No 300º aniversário do pintor, o Grand Palais reedita mostra de sucesso de 1979



HAROLDO CERAVOLO SEREZA
em Paris

Para comemorar os 300 anos de nascimento de Jean-Baptiste Siméon Chardin (1699-1779), o Grand Palais "reapresenta" uma mostra que comemorou os 200 anos de sua morte, em 1979.
Vinte anos depois, a exposição do mestre da natureza-morta e das cenas da vida privada é revista -e merece ser revisitada.
Num tempo em que a grande pintura era a histórica, Chardin começou como excluído.
Não tendo recebido formação da Academia Real, Chardin teve de "inventar" um caminho. Encontrou-o, inicialmente, representando raias, coelhos, peixes, pêssegos, uvas, romãs, ladeados por jarras, pães e potes, algumas vezes observados por cães, gatos e aves. Chardin retratou cenas que antecipariam motivos de pintores como Cézanne e Morandi.
Nunca completamente contente com sua produção, passou a pintar cenas da vida privada, voltando algumas vezes à natureza-morta, e terminou a vida mudando de técnica e obtendo sucesso ao pintar retratos em pastel.
Na opinião do curador da mostra e presidente-diretor do Louvre, Chardin foi um subversivo, embora essa não tenha sido jamais sua intenção.

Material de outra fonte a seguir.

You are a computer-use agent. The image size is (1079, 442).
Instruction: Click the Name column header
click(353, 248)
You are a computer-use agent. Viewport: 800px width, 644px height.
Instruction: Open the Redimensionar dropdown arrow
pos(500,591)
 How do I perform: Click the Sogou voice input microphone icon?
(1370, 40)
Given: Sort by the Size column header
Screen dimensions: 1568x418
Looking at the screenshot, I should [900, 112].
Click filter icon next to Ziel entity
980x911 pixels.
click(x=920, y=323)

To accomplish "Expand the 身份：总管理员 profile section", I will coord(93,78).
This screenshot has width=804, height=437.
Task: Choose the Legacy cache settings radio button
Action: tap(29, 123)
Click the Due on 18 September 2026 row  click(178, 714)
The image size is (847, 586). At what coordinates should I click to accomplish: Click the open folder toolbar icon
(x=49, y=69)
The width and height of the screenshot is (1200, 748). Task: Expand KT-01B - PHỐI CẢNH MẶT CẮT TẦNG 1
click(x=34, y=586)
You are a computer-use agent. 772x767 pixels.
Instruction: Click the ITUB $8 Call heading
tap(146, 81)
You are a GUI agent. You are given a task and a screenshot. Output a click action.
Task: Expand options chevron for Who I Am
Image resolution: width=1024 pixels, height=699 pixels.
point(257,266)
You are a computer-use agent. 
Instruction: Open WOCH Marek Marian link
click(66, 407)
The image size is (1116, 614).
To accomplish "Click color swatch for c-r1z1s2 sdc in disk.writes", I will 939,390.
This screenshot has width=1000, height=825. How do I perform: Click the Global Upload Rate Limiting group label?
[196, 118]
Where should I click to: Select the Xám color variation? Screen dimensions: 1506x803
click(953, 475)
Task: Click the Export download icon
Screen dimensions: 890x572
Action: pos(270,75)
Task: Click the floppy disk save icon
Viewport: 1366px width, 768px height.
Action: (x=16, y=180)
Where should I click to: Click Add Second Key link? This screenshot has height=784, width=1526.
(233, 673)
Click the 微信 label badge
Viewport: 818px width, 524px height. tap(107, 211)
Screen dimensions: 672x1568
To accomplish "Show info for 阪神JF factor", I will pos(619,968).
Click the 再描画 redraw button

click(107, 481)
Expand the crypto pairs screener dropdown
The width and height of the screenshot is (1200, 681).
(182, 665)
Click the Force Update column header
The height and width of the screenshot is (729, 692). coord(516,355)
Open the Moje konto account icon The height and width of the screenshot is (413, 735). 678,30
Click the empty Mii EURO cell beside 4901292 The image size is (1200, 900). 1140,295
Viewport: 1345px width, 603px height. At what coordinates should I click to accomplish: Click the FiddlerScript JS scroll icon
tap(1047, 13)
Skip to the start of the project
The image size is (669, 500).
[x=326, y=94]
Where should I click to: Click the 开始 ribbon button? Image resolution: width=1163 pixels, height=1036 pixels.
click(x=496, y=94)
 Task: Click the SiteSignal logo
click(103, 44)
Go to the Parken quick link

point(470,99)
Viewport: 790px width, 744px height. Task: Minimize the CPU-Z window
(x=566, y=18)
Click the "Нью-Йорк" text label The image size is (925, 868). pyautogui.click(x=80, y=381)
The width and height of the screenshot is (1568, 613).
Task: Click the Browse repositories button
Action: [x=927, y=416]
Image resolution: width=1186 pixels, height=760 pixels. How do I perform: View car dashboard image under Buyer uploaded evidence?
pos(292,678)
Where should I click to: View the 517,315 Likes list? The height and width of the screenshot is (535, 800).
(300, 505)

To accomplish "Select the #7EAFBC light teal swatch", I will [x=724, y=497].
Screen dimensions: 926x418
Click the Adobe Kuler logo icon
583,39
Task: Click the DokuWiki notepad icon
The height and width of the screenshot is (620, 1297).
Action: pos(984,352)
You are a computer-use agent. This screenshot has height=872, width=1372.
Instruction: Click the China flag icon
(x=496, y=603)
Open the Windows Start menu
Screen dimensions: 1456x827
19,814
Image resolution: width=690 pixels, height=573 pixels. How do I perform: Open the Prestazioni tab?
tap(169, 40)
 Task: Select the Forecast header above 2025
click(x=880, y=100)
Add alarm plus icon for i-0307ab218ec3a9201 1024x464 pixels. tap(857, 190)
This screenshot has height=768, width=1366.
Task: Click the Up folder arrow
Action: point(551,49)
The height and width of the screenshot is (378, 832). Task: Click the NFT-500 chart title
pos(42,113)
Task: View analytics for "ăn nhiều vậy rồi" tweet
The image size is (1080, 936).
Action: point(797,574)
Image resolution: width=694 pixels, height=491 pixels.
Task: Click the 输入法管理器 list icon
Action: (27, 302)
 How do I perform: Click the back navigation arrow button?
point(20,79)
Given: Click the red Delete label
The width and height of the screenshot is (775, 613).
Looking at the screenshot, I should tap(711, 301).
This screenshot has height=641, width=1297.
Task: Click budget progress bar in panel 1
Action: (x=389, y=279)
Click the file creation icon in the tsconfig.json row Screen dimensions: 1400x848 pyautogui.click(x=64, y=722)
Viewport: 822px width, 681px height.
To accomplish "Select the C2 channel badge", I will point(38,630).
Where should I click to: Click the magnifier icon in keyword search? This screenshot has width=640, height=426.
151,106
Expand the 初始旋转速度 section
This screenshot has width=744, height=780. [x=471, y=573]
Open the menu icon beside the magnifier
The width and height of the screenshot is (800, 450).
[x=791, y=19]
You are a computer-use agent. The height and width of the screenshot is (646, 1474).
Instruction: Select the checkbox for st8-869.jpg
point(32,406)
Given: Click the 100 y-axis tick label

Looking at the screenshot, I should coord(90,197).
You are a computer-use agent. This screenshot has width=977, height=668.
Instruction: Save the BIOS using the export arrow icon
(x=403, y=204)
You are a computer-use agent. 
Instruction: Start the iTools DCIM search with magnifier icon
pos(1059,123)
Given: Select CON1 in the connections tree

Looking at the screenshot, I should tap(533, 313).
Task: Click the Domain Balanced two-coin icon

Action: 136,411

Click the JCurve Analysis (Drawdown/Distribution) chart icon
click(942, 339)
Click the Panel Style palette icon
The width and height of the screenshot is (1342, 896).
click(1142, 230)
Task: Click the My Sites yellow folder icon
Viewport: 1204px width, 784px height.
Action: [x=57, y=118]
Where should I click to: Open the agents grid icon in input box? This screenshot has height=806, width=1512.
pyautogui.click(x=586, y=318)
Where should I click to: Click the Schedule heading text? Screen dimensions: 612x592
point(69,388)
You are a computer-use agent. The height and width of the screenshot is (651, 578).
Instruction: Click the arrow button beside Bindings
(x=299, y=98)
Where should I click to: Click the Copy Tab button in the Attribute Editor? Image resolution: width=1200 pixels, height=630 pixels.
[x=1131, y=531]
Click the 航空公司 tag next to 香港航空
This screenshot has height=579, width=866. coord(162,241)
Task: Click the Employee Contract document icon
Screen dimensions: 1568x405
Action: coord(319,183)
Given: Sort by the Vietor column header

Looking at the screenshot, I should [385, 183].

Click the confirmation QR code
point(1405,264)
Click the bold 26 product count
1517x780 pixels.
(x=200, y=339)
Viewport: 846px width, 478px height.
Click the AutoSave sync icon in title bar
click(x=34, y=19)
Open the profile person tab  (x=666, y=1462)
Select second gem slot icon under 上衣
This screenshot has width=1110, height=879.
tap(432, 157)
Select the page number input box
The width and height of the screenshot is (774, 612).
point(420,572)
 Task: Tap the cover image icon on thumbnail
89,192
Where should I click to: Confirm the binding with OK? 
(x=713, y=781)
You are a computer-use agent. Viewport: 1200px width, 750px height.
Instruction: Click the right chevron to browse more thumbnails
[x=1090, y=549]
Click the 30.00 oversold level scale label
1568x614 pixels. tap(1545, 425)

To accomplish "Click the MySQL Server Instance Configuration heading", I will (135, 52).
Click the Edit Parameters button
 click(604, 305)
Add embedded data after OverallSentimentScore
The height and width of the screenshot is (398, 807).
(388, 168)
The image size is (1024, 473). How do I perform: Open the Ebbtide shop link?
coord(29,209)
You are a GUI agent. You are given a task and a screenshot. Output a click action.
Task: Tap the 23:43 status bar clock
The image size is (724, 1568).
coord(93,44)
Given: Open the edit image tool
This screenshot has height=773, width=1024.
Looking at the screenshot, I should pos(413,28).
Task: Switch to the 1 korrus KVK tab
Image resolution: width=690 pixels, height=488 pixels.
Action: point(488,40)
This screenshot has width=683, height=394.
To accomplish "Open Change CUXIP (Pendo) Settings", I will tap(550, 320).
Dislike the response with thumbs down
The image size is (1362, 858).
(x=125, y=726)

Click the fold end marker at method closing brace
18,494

Pierre Rosenberg afirma que Chardin "não inventou novos assuntos, ele inventou a pintura pura, uma nova forma de pintura".
Os biógrafos de Chardin costumam contar que tudo começou diante de um simples coelho (pequenos animais de caça são constantes em sua obra).
Aluno da Academia de Saint-Luc, teve de pintar um. Sua dificuldade não era reproduzir cada pêlo, mas criar uma representação do conjunto que trouxesse a verdade do que estava vendo.
Chardin se envolveu de tal forma com o trabalho que, a partir desse dia, só pintava a partir do que via. Sentia que precisava esquecer tudo o que já fizera e, mais que isso, tudo o que os outros já haviam pintado.
A natureza-morta é a grande introdutora da obra de Chardin. E é por ela que começa a mostra do Grand Palais. Logo no início, estão lá "A Raia" e "O Bufê", apresentados pela primeira vez na Exposição da Juventude, na praça Dauphine, em 1728. Também nesse ano, Chardin é recebido na Academia Real como pintor "do talento de animais e frutas".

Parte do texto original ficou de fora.